When the blurb, and by implication the book, was attacked by this little group of trolls I asked Amazon to change the blurb. Their response, in red print, was “93% of the people who see this page buy the book.” They would only slightly amend the most targeted statement to a question. Here’s how the blurb came into being.

I had been working on Montfort since 1977, but I also wrote plays and screenplays. After seeing “The Lord of the Rings” it occurred to me that Viggo Mortensen might be a good choice to play Simon de Montfort, so I wrote to my Hollywood lawyer/agent. It had been a while since I'd written to him and my letter came back – he had moved. 

Letter in hand, I was grumbling. Our house guest, an acterss and film producer, asked what the problem was. I told her, and she immediately exclaimed, “Viggo! I know Viggo. I have a friend who wants to produce an epic trilogy with him. Would there be a part for Johnny Depp?”

My friend, be it understood, really does know nearly everybody in Hollywood. All she asked of me was that I sum up my book of 1650 manuscript pages in five or six compelling sentences. I managed to do that.

He was deeply religious and the greatest knight of his time, 
but he married a nun who was the King of England’s sister. 
Was he the Queen’s lover and father of the heir to the throne? 
King Henry III wanted him dead at any cost. 
He conquered England and founded parliament.
For 700 years it was a hanging crime to speak his name: 
Simon de Montfort.

While that summation differs from the works of most other authors, it was, in brief, the conclusions thirty years of deep research, much of it in 13th century documents, indicated.  

We got a return email from my friend's friend asking for the scripts – three of them. I said “Who is this friend of yours for whom I’d be doing all this work?” “Oh,” she replied, and named the CEO of a major Hollywood studio.

I spent the next three years writing those three scripts – and a fourth, a single script of the whole span of the story. For, by the time I had finished the three, the CEO had left his company and was starting up his own company, with my scripts in hand.

When I decided at last that I really must stop this endless research and readjustment of my manuscript, and get Montfort into print, I consulted my academic advisers, professors of medieval history. They urged that I use the blurb. They felt strongly that the blurb was just the thing to reach beyond academia to new readership. No doubt it has.
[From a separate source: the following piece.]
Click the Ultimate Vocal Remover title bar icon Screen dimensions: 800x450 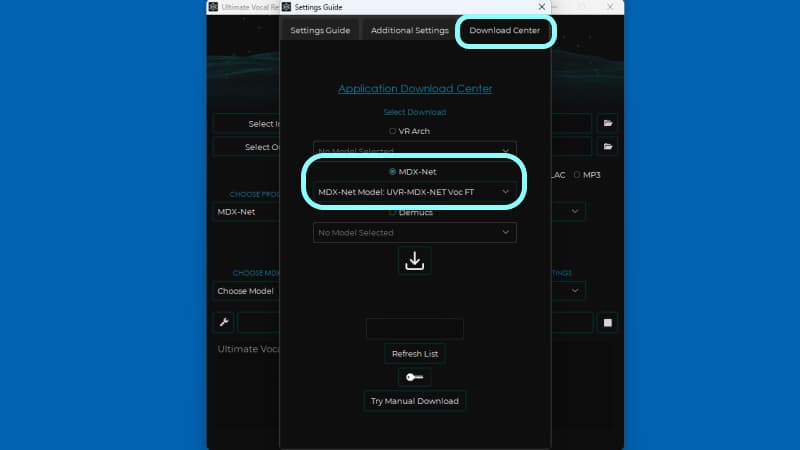point(213,7)
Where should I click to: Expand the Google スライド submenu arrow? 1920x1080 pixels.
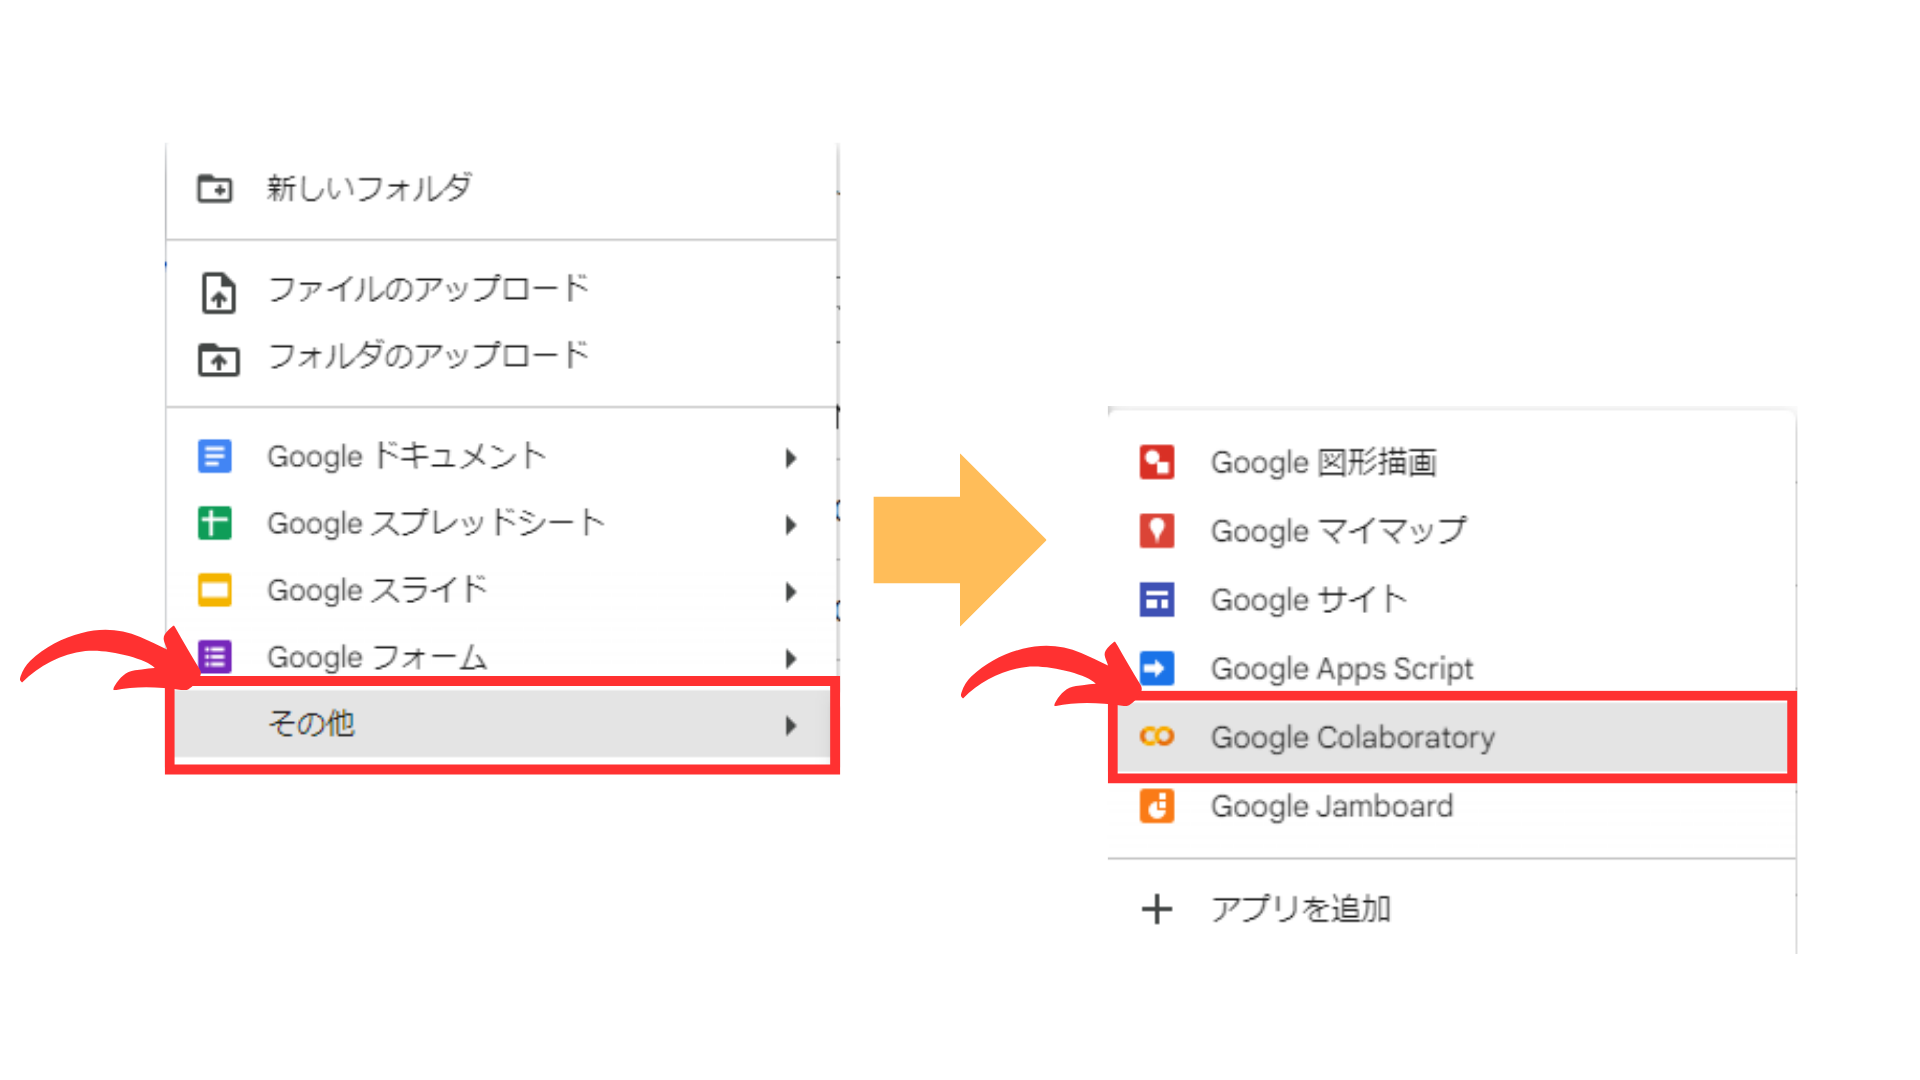click(x=791, y=591)
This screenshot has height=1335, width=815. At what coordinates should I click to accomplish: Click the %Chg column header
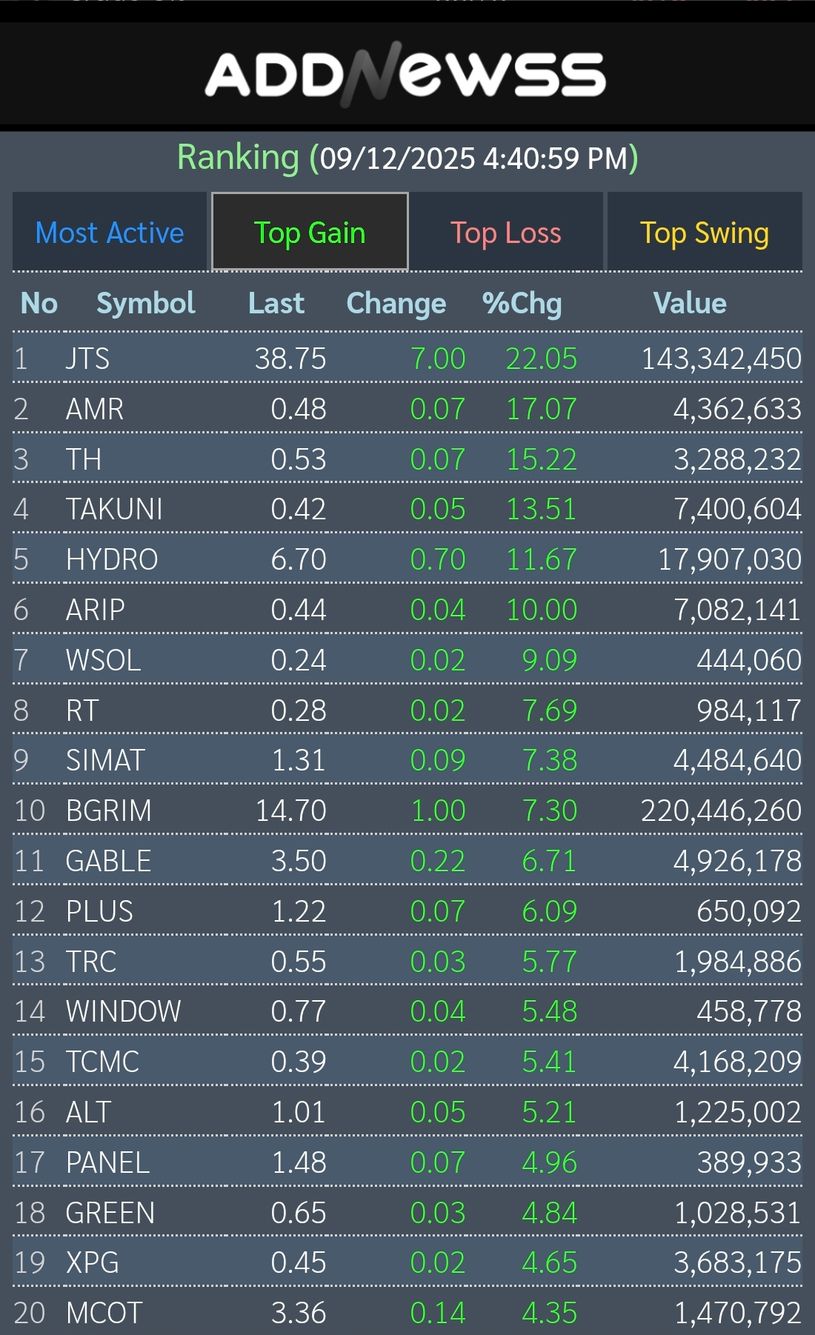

But very soon it picked up a troll review on Amazon – someone who made a point of not having read the book but ranted over the blurb because it differed regarding Edward I’s birth from conventional modern histories and a popular novel written some years earlier.(The troll review has since been toned down.) 

Professors who specialize in the period think my views regarding Edward intriguing. I’ve never claimed that I’ve discovered an irrefutable truth.

Shortly after the troll item appeared  on Amazon I found that a search of my name turned up a lengthy attack on my book and on me in an Historical Novel Society chat thread. Here was an astonishing exercise of several established novelists behaving like bullies attacking the "new girl on the playground."

None of them had read my book, but they accused me of commercial lewdness. One of these attackers said that (I apparently) had Queen Eleanor so devoted to sex that when she wasn’t in bed with someone she was masturbating(sic!) 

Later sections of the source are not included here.